An Ambiguous Assessment

Robert Kurz

After the forecasting embarrassments of recent years, the spring report of Germany’s economic research institutes already reverts to an ambiguous assessment in its title: “Recovery Continues: Risks Remain High.” The economic success story relates primarily to the labor market, where, in contrast to the U.S. and other EU countries, a major slump has so far failed to materialize. This is due to subsidized short-term work, an expansion of part-time and temporary employment, a further decline in wage levels and an increase in precarious self-employment among the skilled middle class. Employment has fallen, as have working hours; no new hiring is expected. All in all, the price paid for temporarily averting a labor market catastrophe is lower incomes, which do not point to a recovery of the domestic economy.

This is by design, though, as the report cites rising foreign demand as the sole factor in the recovery. But not only is it far below pre-crisis levels, it is also expected to weaken again later this year as government stimulus programs for trading partners come to an end. This already shows that the positive assessment is being made without taking globalization and the government subsidization of demand into account. It is the “risks” themselves that are driving this modest “recovery” as the problem of deficit spending has shifted from financial bubbles to government credit. According to the expert report, the federal government alone must reduce its deficit by about 10 billion euros per year by 2016. The chain reaction of drastic savings in all public sectors (the report cites “personnel costs” and “health care” as potential areas for savings) will set in motion, through the back door so to speak, the rise in mass unemployment that has been avoided so far. The alternative would be an inflationary policy with unpredictable consequences.

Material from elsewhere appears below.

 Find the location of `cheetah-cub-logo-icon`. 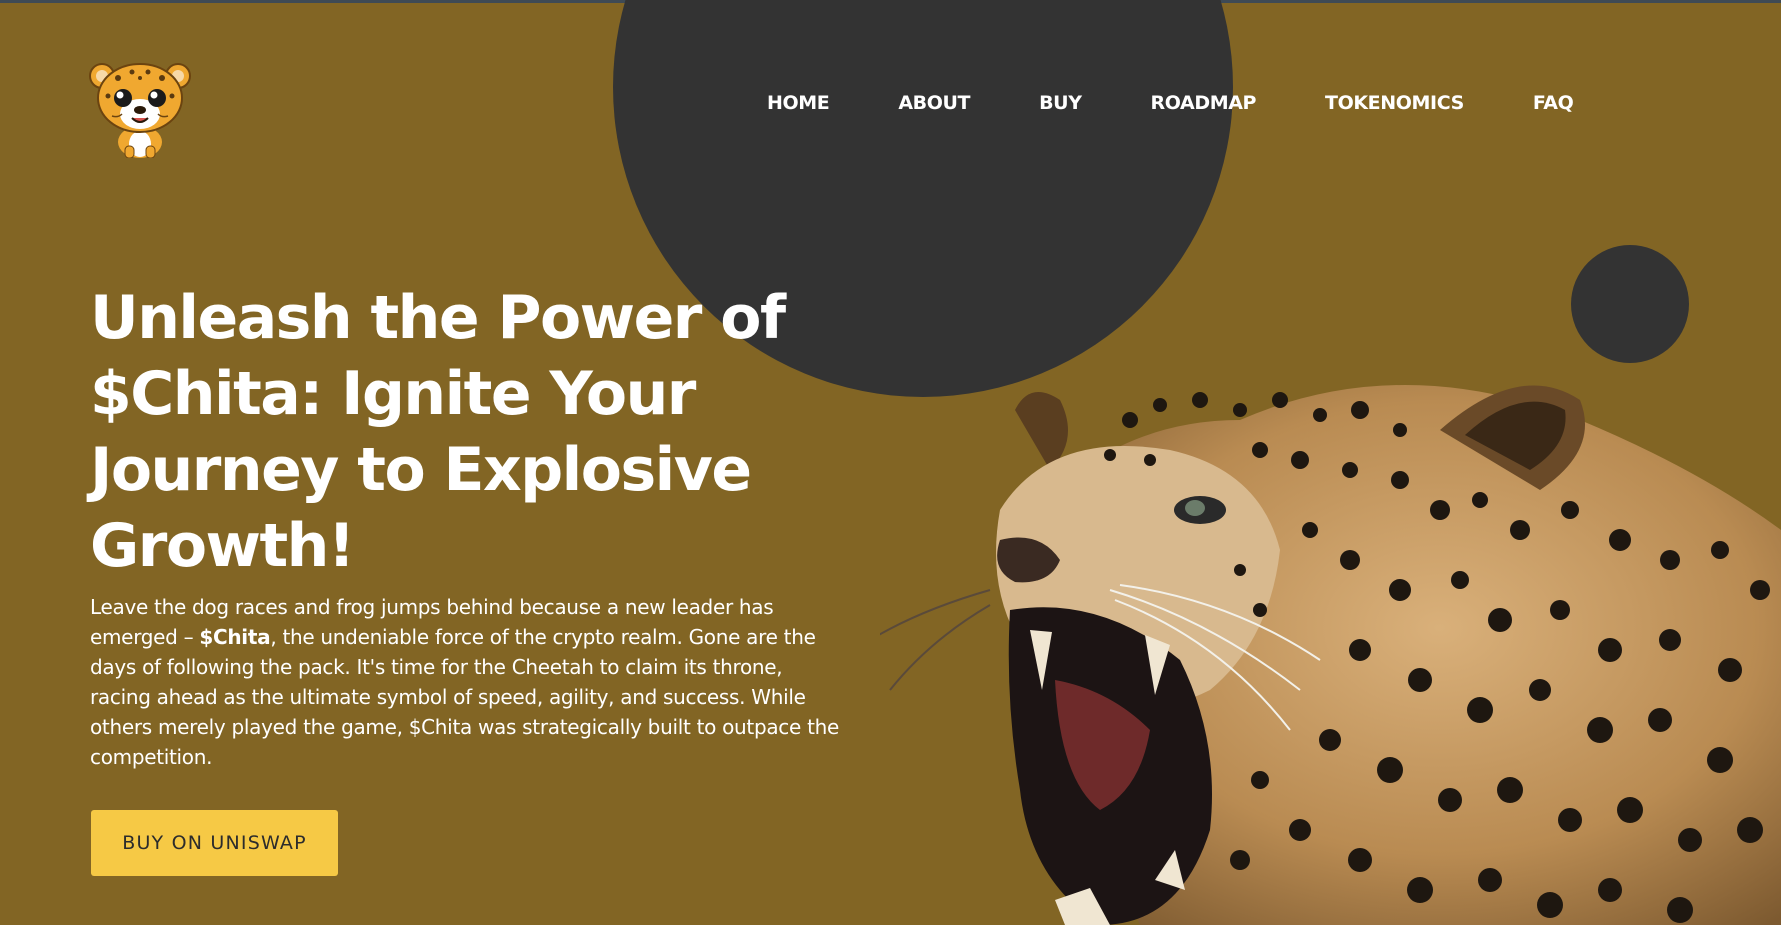

cheetah-cub-logo-icon is located at coordinates (140, 108).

The institutes themselves say that the upcoming austerity policy could stifle a weak economic spring. But this does not only apply to the FRG. If, as before, foreign demand is supposed to save the day, the problem within this zone will merely be externalized. The FRG’s trade surpluses continued to grow even in the crisis year of 2009, not least thanks to its home-grown low-wage policy vis-à-vis its most important neighbors. The Pacific deficit cycle between Asia and the U.S. has its counterpart within the EU between the FRG and the countries of Western and Southern Europe. This cycle is now only financed by precisely the increased government deficits which, in the case of Greece, have already led to the brink of bankruptcy. How is it possible for these countries to strangle their domestic economies with even greater austerity and at the same time absorb the export surpluses of the FRG? Such a squaring of the circle cannot succeed. The foreseeable limits of the government programs and the threat of a second wave of global crisis will tear the eurozone apart. The spring report prefers to remain silent about this.